Ecco che cosa dice l'art. 3 comma 48 - La disposizione in questione, che modifica il codice della strada, recita così: "Se il conducente è persona munita...(...) di patente di guida, nell'ipotesi in cui, ai sensi del presente codice, sono stabilite le sanzioni amministrative accessorie del ritiro, della sospensione o della revoca della patente di guida, le stesse sanzioni amministrative accessorie si applicano anche quando le violazioni sono commesse alla guida di un veicolo per il quale non è richiesta la patente di guida. In tali casi si applicano, altresì, le disposizioni dell'articolo 126-bis".
L'interpretazione di Italia Oggi - Praticamente, fa notare il quotidiano economico nell'articolo dedicato all'argomento, la norma parla solo di sanzione accessoria (sospensione patente e decurtazione punti), mentre non si cita mai la sanzione principale (quella pecuniaria). Si fa notare anche "che le infrazioni che renderebbero applicabile l'articolo 219-bis sono numerose (per esempio la circolazione contromano); si crea quindi una evidente discriminazione tra chi la patente ce l'ha e può subire la sanzione e chi non ce l'ha.

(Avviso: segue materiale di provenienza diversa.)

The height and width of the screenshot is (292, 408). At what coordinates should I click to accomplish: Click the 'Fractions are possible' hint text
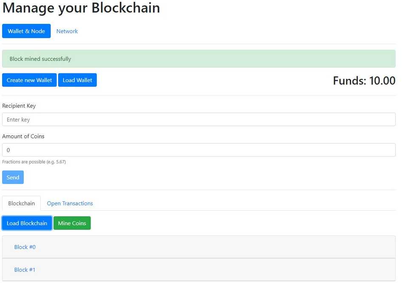point(34,162)
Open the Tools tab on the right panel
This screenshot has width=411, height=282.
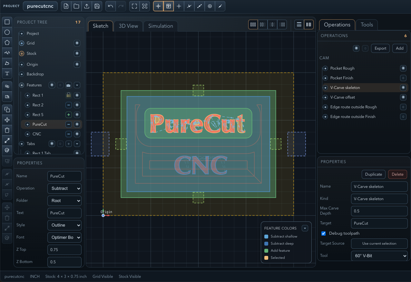click(367, 24)
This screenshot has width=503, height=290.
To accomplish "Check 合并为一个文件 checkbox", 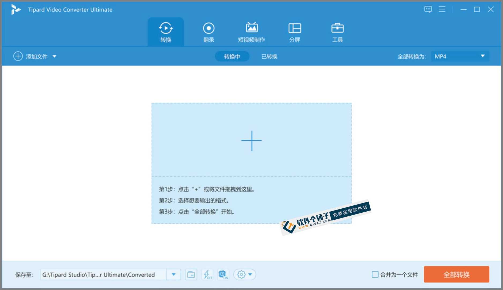I will click(x=375, y=274).
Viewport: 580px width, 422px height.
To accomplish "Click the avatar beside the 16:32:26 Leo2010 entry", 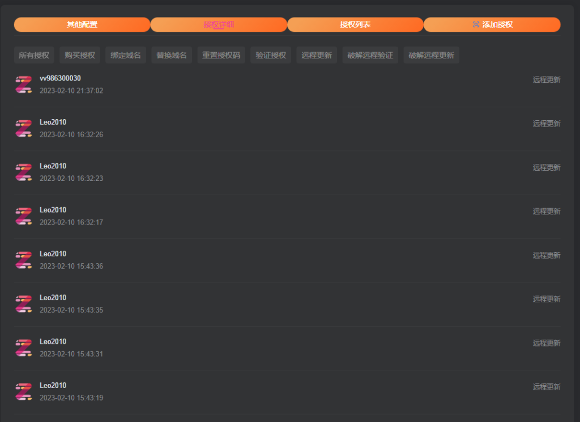I will pos(24,128).
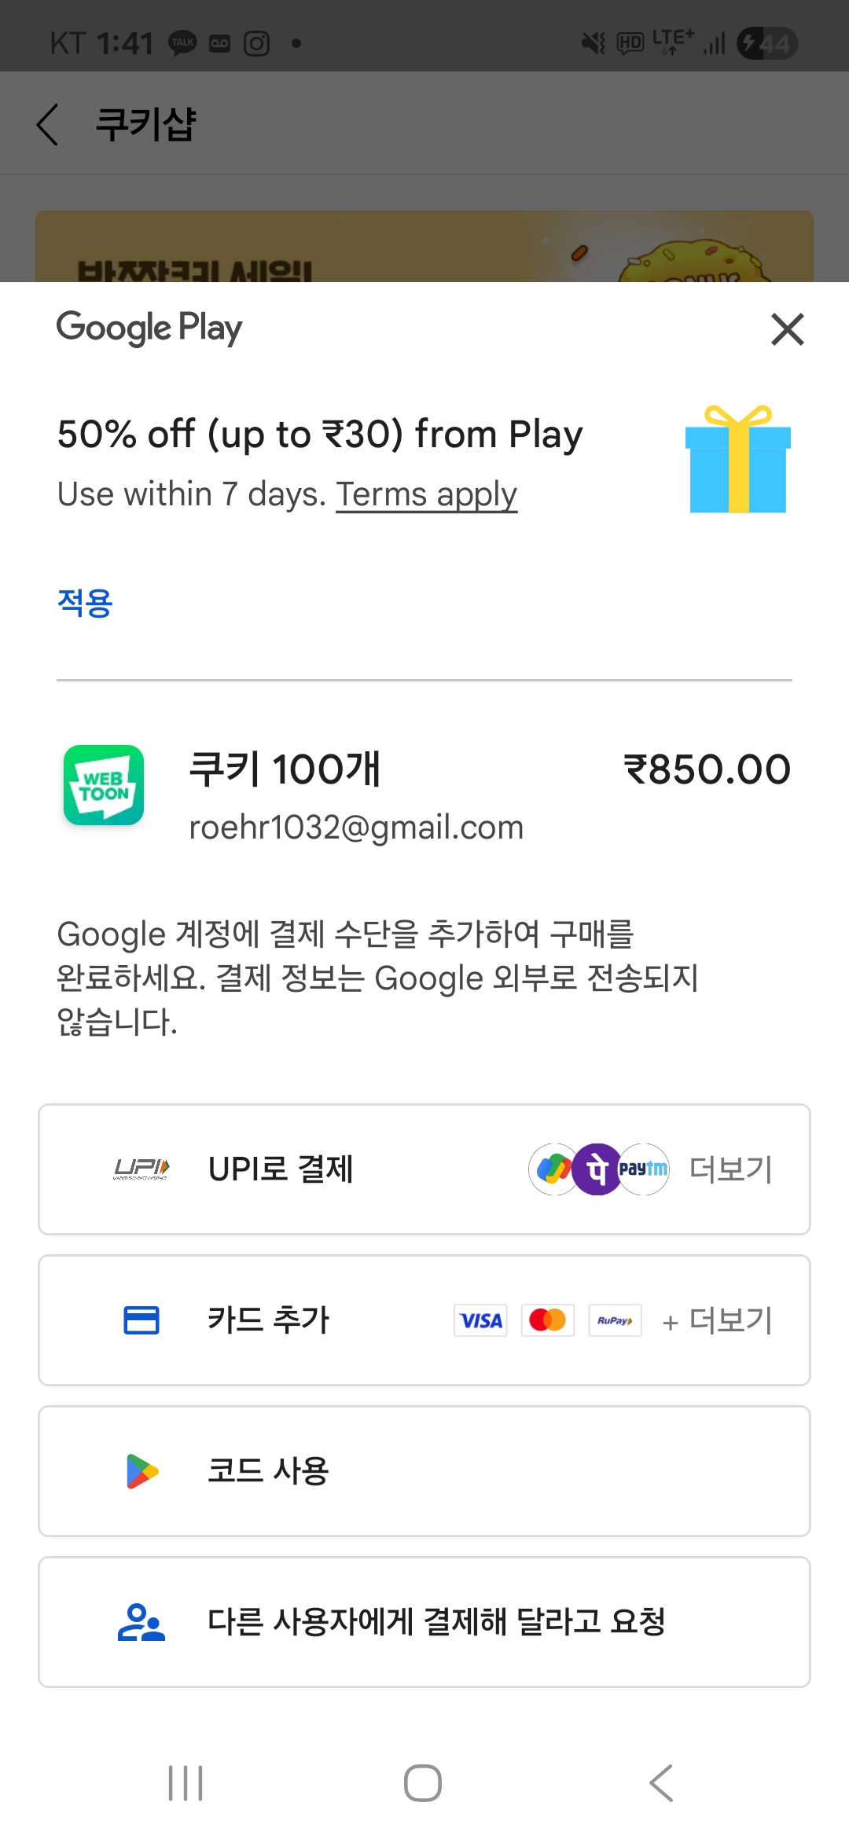
Task: Expand more UPI apps with 더보기
Action: (731, 1169)
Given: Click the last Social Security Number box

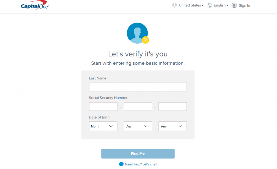Looking at the screenshot, I should (x=172, y=106).
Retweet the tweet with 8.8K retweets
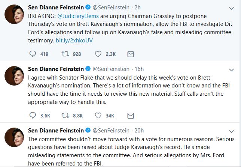Image resolution: width=241 pixels, height=167 pixels. pos(65,116)
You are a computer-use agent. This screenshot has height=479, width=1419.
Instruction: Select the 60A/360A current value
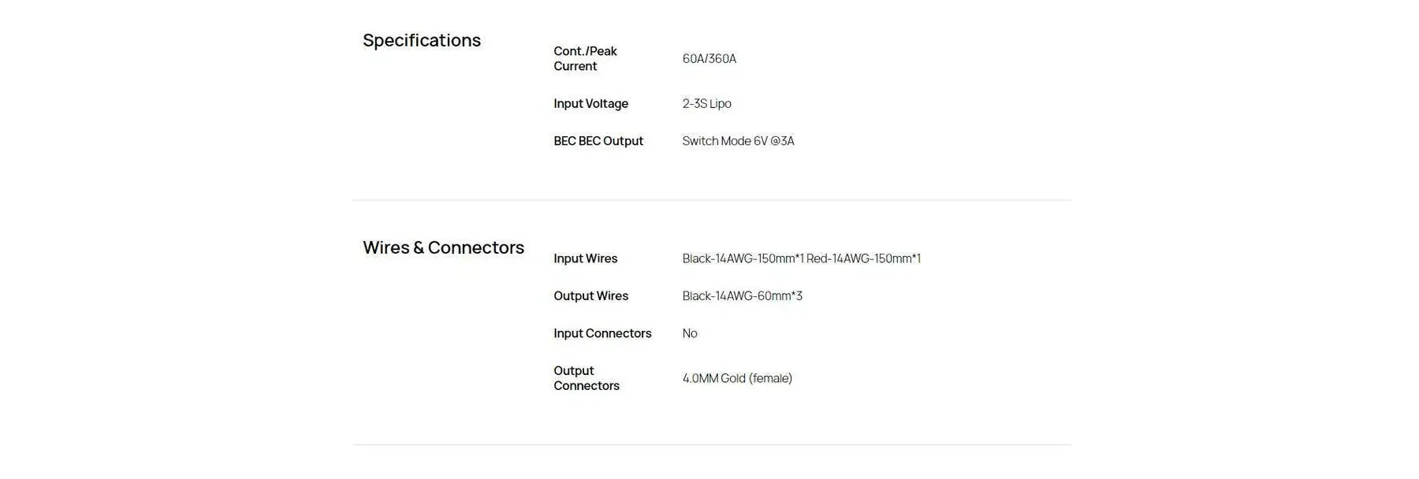tap(709, 58)

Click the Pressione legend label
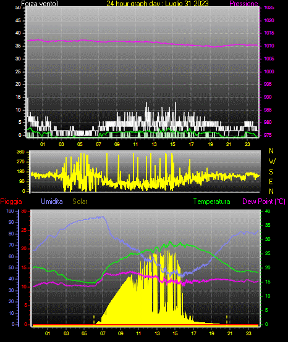click(x=244, y=4)
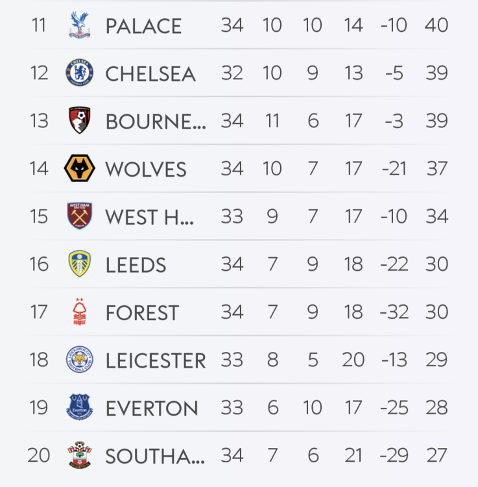Open the FOREST team entry
478x487 pixels.
(x=142, y=313)
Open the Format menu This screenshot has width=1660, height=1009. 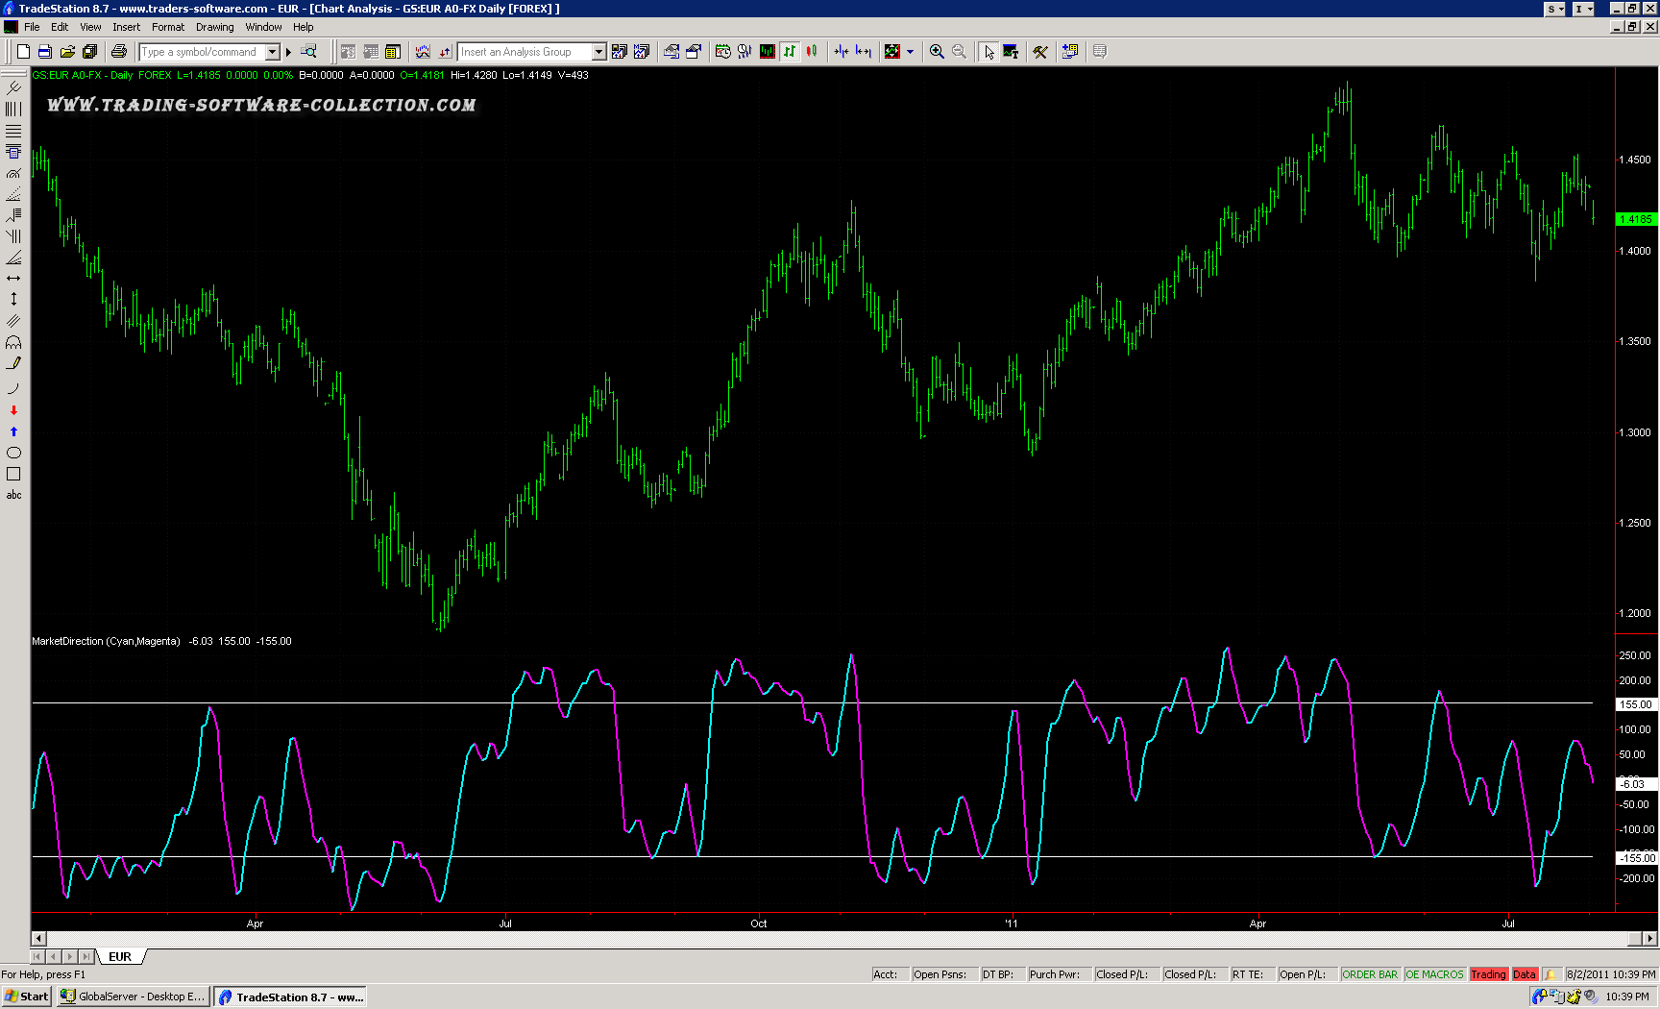click(x=168, y=27)
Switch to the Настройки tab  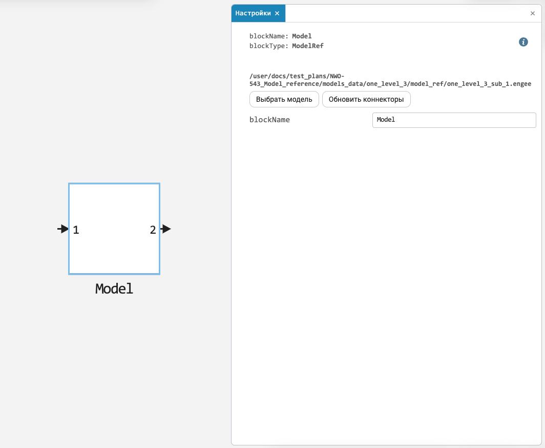coord(253,13)
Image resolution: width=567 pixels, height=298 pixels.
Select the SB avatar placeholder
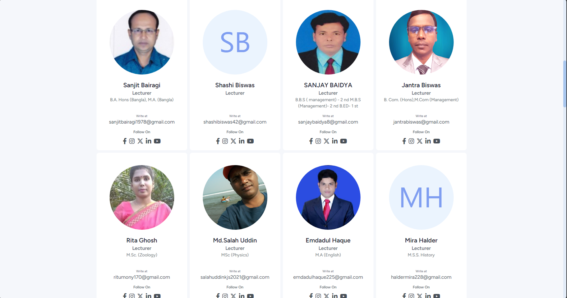pyautogui.click(x=235, y=42)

La cosa che viene contestata è soprattutto la discerimazione che deriva dalla norma: in pratica penalizza i ciclisti agonisti, che per allenamento fa decine di migliaia di chilometri l'anno. L'altro aspetto è legato al fatto che la decurtazione dei punti è una sanzione accessoria. E siccome deve pur esistere una sanzione principale, ci sarà da attendersi anche la sanzione pecuniaria?